§ Given problem:
Return the lines below exactly as they appear.

--- Start of Records shown ---

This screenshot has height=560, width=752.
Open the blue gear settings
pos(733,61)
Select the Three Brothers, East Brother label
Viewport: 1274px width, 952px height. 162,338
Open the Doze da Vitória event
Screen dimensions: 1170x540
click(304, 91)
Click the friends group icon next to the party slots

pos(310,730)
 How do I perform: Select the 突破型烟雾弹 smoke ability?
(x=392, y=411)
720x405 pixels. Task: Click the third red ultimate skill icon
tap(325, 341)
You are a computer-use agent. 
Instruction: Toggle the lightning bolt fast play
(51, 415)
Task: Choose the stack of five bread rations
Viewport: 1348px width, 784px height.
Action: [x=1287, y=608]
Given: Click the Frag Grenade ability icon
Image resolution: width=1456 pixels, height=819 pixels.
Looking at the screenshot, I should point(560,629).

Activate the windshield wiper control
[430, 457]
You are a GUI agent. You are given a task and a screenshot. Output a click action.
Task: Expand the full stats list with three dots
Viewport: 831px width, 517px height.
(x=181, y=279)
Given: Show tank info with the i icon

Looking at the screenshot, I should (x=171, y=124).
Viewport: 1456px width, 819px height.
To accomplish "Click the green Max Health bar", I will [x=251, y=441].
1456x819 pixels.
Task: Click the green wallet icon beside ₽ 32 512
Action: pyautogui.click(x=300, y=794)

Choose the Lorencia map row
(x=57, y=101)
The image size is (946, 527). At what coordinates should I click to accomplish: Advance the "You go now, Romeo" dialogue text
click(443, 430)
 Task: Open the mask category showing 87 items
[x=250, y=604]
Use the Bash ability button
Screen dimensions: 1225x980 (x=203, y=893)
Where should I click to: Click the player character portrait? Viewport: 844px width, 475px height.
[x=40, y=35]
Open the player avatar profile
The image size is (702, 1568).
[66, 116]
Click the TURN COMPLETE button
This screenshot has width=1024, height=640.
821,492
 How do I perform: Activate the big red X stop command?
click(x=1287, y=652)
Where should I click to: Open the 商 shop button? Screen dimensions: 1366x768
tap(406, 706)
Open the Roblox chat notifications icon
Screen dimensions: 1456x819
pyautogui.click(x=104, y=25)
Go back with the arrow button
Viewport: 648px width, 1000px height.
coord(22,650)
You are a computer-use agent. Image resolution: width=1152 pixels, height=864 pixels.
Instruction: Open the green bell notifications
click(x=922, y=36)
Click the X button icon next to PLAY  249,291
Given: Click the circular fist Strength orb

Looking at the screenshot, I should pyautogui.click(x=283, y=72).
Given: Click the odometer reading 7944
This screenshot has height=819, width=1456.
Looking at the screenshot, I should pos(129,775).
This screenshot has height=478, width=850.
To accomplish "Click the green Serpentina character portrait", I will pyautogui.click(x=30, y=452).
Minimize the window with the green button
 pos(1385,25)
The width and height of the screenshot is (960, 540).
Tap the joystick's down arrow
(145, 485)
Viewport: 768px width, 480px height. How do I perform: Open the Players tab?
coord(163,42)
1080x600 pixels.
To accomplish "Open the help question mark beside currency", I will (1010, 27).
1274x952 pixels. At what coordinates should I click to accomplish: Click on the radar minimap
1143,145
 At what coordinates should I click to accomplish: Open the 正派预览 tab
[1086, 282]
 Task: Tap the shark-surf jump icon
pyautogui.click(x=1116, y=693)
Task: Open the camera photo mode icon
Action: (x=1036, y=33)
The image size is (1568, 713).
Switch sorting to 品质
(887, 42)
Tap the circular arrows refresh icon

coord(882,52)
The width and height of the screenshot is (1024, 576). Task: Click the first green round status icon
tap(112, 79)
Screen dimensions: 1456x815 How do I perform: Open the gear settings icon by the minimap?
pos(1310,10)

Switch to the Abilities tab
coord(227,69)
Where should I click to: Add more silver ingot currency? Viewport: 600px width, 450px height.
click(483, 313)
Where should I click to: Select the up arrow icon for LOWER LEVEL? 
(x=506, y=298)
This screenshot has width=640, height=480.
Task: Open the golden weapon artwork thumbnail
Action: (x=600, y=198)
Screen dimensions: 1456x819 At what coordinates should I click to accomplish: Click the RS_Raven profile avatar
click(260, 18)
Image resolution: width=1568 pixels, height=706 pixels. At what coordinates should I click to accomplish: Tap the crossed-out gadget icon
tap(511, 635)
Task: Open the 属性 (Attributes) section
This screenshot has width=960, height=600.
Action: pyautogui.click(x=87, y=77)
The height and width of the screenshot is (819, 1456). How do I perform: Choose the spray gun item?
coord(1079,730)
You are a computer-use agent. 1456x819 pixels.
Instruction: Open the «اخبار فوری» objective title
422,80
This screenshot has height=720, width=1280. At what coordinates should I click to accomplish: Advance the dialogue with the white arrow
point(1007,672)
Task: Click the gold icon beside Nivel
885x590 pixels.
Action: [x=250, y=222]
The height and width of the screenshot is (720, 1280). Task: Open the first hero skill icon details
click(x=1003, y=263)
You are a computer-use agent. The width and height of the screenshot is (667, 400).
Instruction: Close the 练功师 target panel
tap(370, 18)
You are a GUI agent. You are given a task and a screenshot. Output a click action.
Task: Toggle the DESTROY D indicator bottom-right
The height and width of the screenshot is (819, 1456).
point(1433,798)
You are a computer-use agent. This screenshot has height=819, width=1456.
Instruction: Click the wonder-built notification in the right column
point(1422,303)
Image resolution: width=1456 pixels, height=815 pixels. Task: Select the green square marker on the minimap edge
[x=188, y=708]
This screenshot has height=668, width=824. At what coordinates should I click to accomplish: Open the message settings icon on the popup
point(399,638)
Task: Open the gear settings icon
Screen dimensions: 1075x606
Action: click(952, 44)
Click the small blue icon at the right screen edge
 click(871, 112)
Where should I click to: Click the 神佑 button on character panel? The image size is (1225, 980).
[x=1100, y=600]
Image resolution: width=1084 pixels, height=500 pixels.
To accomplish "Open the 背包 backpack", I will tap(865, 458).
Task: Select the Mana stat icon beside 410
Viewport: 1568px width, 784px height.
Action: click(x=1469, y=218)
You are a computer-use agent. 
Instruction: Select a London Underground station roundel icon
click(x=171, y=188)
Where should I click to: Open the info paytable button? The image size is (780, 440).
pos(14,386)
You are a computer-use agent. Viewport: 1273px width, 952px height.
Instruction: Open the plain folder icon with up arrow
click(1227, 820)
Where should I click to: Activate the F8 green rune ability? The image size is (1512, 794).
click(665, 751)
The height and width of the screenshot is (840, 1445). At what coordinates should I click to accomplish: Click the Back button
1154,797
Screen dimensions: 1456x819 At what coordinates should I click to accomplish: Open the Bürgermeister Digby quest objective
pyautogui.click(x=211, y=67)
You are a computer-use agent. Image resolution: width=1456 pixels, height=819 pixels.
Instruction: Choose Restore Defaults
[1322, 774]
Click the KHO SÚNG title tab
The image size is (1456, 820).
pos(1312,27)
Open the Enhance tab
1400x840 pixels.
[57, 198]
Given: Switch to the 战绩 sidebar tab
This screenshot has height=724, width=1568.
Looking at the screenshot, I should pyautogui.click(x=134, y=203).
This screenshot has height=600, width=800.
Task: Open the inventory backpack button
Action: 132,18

--- End of Records shown ---

§ Completed exercise:
This screenshot has height=560, width=752.
Open the blue gear settings
pos(733,61)
Select the Three Brothers, East Brother label
Viewport: 1274px width, 952px height. 162,338
Open the Doze da Vitória event
Screen dimensions: 1170x540
click(304, 91)
Click the friends group icon next to the party slots

pos(310,730)
 How do I perform: Select the 突破型烟雾弹 smoke ability?
(x=392, y=411)
720x405 pixels. Task: Click the third red ultimate skill icon
tap(325, 341)
You are a computer-use agent. 
Instruction: Toggle the lightning bolt fast play
(51, 415)
Task: Choose the stack of five bread rations
Viewport: 1348px width, 784px height.
Action: [x=1287, y=608]
Given: Click the Frag Grenade ability icon
Image resolution: width=1456 pixels, height=819 pixels.
Looking at the screenshot, I should point(560,629).

Activate the windshield wiper control
[430, 457]
You are a GUI agent. You are given a task and a screenshot. Output a click action.
Task: Expand the full stats list with three dots
Viewport: 831px width, 517px height.
(x=181, y=279)
Given: Show tank info with the i icon

Looking at the screenshot, I should (x=171, y=124).
Viewport: 1456px width, 819px height.
To accomplish "Click the green Max Health bar", I will [x=251, y=441].
1456x819 pixels.
Task: Click the green wallet icon beside ₽ 32 512
Action: pyautogui.click(x=300, y=794)

Choose the Lorencia map row
(x=57, y=101)
The image size is (946, 527). At what coordinates should I click to accomplish: Advance the "You go now, Romeo" dialogue text
click(443, 430)
 Task: Open the mask category showing 87 items
[x=250, y=604]
Use the Bash ability button
Screen dimensions: 1225x980 (x=203, y=893)
Where should I click to: Click the player character portrait? Viewport: 844px width, 475px height.
[x=40, y=35]
Open the player avatar profile
The image size is (702, 1568).
[66, 116]
Click the TURN COMPLETE button
This screenshot has width=1024, height=640.
821,492
 How do I perform: Activate the big red X stop command?
click(x=1287, y=652)
Where should I click to: Open the 商 shop button? Screen dimensions: 1366x768
tap(406, 706)
Open the Roblox chat notifications icon
Screen dimensions: 1456x819
pyautogui.click(x=104, y=25)
Go back with the arrow button
Viewport: 648px width, 1000px height.
coord(22,650)
You are a computer-use agent. Image resolution: width=1152 pixels, height=864 pixels.
Instruction: Open the green bell notifications
click(x=922, y=36)
Click the X button icon next to PLAY  249,291
Given: Click the circular fist Strength orb

Looking at the screenshot, I should pyautogui.click(x=283, y=72).
Given: Click the odometer reading 7944
This screenshot has height=819, width=1456.
Looking at the screenshot, I should pos(129,775).
This screenshot has height=478, width=850.
To accomplish "Click the green Serpentina character portrait", I will pyautogui.click(x=30, y=452).
Minimize the window with the green button
 pos(1385,25)
The width and height of the screenshot is (960, 540).
Tap the joystick's down arrow
(145, 485)
Viewport: 768px width, 480px height. How do I perform: Open the Players tab?
coord(163,42)
1080x600 pixels.
To accomplish "Open the help question mark beside currency", I will (1010, 27).
1274x952 pixels. At what coordinates should I click to accomplish: Click on the radar minimap
1143,145
 At what coordinates should I click to accomplish: Open the 正派预览 tab
[1086, 282]
 Task: Tap the shark-surf jump icon
pyautogui.click(x=1116, y=693)
Task: Open the camera photo mode icon
Action: (x=1036, y=33)
The image size is (1568, 713).
Switch sorting to 品质
(887, 42)
Tap the circular arrows refresh icon

coord(882,52)
The width and height of the screenshot is (1024, 576). Task: Click the first green round status icon
tap(112, 79)
Screen dimensions: 1456x815 How do I perform: Open the gear settings icon by the minimap?
pos(1310,10)

Switch to the Abilities tab
coord(227,69)
Where should I click to: Add more silver ingot currency? Viewport: 600px width, 450px height.
click(483, 313)
Where should I click to: Select the up arrow icon for LOWER LEVEL? 
(x=506, y=298)
This screenshot has width=640, height=480.
Task: Open the golden weapon artwork thumbnail
Action: (x=600, y=198)
Screen dimensions: 1456x819 At what coordinates should I click to accomplish: Click the RS_Raven profile avatar
click(260, 18)
Image resolution: width=1568 pixels, height=706 pixels. At what coordinates should I click to accomplish: Tap the crossed-out gadget icon
tap(511, 635)
Task: Open the 属性 (Attributes) section
This screenshot has width=960, height=600.
Action: pyautogui.click(x=87, y=77)
The height and width of the screenshot is (819, 1456). How do I perform: Choose the spray gun item?
coord(1079,730)
You are a computer-use agent. 1456x819 pixels.
Instruction: Open the «اخبار فوری» objective title
422,80
This screenshot has height=720, width=1280. At what coordinates should I click to accomplish: Advance the dialogue with the white arrow
point(1007,672)
Task: Click the gold icon beside Nivel
885x590 pixels.
Action: [x=250, y=222]
The height and width of the screenshot is (720, 1280). Task: Open the first hero skill icon details
click(x=1003, y=263)
You are a computer-use agent. The width and height of the screenshot is (667, 400).
Instruction: Close the 练功师 target panel
tap(370, 18)
You are a GUI agent. You are given a task and a screenshot. Output a click action.
Task: Toggle the DESTROY D indicator bottom-right
The height and width of the screenshot is (819, 1456).
point(1433,798)
You are a computer-use agent. This screenshot has height=819, width=1456.
Instruction: Click the wonder-built notification in the right column
point(1422,303)
Image resolution: width=1456 pixels, height=815 pixels. Task: Select the green square marker on the minimap edge
[x=188, y=708]
This screenshot has height=668, width=824. At what coordinates should I click to accomplish: Open the message settings icon on the popup
point(399,638)
Task: Open the gear settings icon
Screen dimensions: 1075x606
Action: click(952, 44)
Click the small blue icon at the right screen edge
 click(871, 112)
Where should I click to: Click the 神佑 button on character panel? The image size is (1225, 980).
[x=1100, y=600]
Image resolution: width=1084 pixels, height=500 pixels.
To accomplish "Open the 背包 backpack", I will tap(865, 458).
Task: Select the Mana stat icon beside 410
Viewport: 1568px width, 784px height.
Action: click(x=1469, y=218)
You are a computer-use agent. 
Instruction: Select a London Underground station roundel icon
click(x=171, y=188)
Where should I click to: Open the info paytable button? The image size is (780, 440).
pos(14,386)
You are a computer-use agent. Viewport: 1273px width, 952px height.
Instruction: Open the plain folder icon with up arrow
click(1227, 820)
Where should I click to: Activate the F8 green rune ability? The image size is (1512, 794).
click(665, 751)
The height and width of the screenshot is (840, 1445). At what coordinates should I click to accomplish: Click the Back button
1154,797
Screen dimensions: 1456x819 At what coordinates should I click to accomplish: Open the Bürgermeister Digby quest objective
pyautogui.click(x=211, y=67)
You are a computer-use agent. Image resolution: width=1456 pixels, height=819 pixels.
Instruction: Choose Restore Defaults
[1322, 774]
Click the KHO SÚNG title tab
The image size is (1456, 820).
pos(1312,27)
Open the Enhance tab
1400x840 pixels.
[57, 198]
Given: Switch to the 战绩 sidebar tab
This screenshot has height=724, width=1568.
Looking at the screenshot, I should pyautogui.click(x=134, y=203).
This screenshot has height=600, width=800.
Task: Open the inventory backpack button
Action: 132,18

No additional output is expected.